Essa deficiência só foi percebida quando tinha em torno de 4 anos. Na época, sem recursos e sem maior conhecimento, os pais de Paulo apenas consideravam que ele tinha um atraso na aprendizagem e na fala.
A miudez física associada às dificuldades de interação lhe renderam um apelido entre familiares e amigos. Por isso, desde pequeno, ele ficou conhecido como Fio. Hoje, adulto e pai de família, manteve o apelido, mas apenas na pronúncia. O Fio virou Phill e é assim que irá se apresentar quando participar de eventos como DJ.
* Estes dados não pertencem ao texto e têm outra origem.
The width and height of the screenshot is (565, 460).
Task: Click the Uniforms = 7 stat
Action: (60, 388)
Mas porque alguém que quase não escuta nada fez da música uma opção de vida? “Sempre foi meu sonho e não é só o som que é importante, mas a vibração”, explica Phill. Em outras palavras, ele diz que ‘sente’ as batidas da música eletrônica, sua favorita, e assim se orienta.
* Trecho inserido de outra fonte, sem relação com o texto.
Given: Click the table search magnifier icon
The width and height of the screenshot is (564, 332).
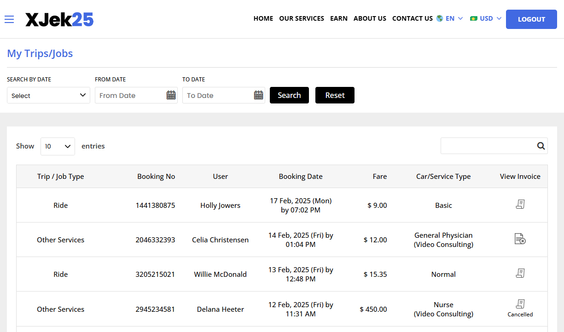Looking at the screenshot, I should [541, 146].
Em casa, quando está tocando, o único problema é convencer a filha Luísa, de 3 anos. “Ela reclama um pouco e fica com as mãos nos ouvidos, por causa do volume”, conta, entre risos. A menina, que ouve perfeitamente, é filha do Phill com a Suéllen, de 29 anos. A esposa é surda e se conheceram há 12 anos, durante uma festa para deficientes auditivos em Caxias do Sul.
ROTINA
O DJ tentou usar aparelhos auditivos até os 14 anos, mas não se adaptou. “Na verdade, no dia a dia, eu até prefiro o silêncio, porque a gente se acostuma à própria realidade”, revela. Phill trabalha há 10 anos como mecânico em uma indústria tabacaleira de Venâncio Aires e seu colega mais próximo também tem deficiência auditiva.
Em casa, com a esposa, a comunicação é através da Língua Brasileira de Sinais (Libras). Inclusive a Luísa já arrisca os primeiros sinais com as mãos.

A primeira festa como profissional
O sonho de ser DJ ganhou corpo neste ano, quando fez um curso na Academia Internacional de Música Eletrônica (Aimec) de Porto Alegre. Foram quatro meses, indo e vindo de ônibus todos os sábados. Foi lá que ele usou o CDJ (Compact Disc Jockey), que é o aparelho utilizado por DJs. Mas um próprio, ele ainda não tem. Nas festas da família, é com um notebook que consegue ‘mixar’ e montar a sequência musical.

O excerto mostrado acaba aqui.